**Data records**

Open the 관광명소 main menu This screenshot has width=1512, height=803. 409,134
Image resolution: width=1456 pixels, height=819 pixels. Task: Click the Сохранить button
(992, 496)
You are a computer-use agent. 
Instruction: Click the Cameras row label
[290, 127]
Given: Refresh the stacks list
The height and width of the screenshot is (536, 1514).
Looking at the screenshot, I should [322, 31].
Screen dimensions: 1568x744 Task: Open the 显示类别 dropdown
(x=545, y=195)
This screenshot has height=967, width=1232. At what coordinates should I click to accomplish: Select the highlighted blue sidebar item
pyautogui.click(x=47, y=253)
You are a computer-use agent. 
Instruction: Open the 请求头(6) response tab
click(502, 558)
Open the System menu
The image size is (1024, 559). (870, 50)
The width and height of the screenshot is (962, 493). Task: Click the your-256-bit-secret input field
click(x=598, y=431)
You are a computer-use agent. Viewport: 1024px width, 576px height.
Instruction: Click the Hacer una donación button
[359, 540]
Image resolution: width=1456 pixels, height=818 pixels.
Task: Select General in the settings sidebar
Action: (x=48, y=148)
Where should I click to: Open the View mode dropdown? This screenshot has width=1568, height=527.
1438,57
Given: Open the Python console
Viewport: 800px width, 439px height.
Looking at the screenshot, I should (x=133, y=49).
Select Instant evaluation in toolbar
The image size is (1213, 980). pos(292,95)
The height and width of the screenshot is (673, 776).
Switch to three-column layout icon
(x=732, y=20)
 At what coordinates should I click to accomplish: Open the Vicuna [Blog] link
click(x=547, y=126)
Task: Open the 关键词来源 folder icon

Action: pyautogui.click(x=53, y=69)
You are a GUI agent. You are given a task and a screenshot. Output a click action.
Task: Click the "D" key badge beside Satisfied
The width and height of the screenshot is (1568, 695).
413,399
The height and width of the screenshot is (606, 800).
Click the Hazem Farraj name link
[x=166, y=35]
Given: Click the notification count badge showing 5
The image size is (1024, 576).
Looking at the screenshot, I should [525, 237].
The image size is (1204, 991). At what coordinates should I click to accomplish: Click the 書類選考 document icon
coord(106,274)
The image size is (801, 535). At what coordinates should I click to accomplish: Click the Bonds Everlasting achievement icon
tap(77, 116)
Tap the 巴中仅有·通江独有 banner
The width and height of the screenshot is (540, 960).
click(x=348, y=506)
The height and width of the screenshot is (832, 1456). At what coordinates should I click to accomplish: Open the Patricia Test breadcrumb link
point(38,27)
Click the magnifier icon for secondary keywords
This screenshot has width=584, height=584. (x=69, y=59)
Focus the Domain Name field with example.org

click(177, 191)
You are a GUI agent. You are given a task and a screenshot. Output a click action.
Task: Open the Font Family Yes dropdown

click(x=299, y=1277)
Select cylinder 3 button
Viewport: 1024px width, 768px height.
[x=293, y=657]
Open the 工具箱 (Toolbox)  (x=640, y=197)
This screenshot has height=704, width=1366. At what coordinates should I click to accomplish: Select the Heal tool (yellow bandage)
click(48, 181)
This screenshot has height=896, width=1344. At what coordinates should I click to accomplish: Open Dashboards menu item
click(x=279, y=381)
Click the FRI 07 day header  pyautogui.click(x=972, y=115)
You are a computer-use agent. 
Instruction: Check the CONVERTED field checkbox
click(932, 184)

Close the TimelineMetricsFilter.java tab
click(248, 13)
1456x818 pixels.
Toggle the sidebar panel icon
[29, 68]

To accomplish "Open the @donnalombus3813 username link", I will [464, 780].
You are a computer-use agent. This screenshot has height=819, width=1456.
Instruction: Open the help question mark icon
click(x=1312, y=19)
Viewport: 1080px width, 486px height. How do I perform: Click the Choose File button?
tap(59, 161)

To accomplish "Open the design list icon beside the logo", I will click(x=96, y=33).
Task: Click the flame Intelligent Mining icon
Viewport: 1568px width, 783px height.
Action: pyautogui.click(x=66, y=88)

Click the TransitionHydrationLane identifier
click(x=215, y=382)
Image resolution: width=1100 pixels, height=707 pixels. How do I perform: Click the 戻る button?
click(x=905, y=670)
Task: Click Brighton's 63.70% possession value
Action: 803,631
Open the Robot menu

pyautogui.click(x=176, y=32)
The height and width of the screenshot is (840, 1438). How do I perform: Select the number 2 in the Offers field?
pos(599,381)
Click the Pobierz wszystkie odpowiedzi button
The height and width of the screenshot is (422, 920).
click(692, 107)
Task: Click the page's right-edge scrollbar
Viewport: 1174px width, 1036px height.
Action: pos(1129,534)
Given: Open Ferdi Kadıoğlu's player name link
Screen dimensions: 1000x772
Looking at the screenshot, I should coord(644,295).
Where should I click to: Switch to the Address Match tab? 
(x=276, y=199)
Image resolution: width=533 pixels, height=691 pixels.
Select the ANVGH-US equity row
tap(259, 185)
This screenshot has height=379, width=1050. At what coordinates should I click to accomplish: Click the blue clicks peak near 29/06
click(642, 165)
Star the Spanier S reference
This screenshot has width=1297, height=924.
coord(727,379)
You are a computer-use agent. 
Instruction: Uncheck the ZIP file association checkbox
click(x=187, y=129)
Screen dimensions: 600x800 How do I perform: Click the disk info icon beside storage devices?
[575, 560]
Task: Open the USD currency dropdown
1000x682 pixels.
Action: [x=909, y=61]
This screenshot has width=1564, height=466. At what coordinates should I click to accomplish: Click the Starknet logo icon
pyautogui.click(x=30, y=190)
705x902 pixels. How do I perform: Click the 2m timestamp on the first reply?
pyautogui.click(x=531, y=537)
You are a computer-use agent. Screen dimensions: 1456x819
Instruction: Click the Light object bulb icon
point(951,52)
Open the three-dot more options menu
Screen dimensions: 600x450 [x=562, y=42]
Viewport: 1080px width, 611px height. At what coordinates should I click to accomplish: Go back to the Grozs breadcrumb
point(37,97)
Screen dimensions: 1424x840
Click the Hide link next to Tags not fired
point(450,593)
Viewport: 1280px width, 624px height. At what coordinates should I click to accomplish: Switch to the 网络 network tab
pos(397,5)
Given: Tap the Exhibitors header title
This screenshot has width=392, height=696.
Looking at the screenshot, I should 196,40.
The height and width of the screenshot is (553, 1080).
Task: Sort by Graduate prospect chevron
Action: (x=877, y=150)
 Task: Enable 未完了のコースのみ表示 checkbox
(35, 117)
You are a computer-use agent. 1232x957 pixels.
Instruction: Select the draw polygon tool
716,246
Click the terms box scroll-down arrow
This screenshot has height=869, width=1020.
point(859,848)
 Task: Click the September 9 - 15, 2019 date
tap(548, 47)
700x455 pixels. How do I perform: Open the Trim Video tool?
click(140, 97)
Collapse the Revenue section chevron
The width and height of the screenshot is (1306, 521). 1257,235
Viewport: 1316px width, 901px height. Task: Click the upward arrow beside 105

**Short task**
Count the lines of the listing above that contain the string "breadcrumb", treating uppercase and lowercase as different, and reply with the number alone.

**Result**
2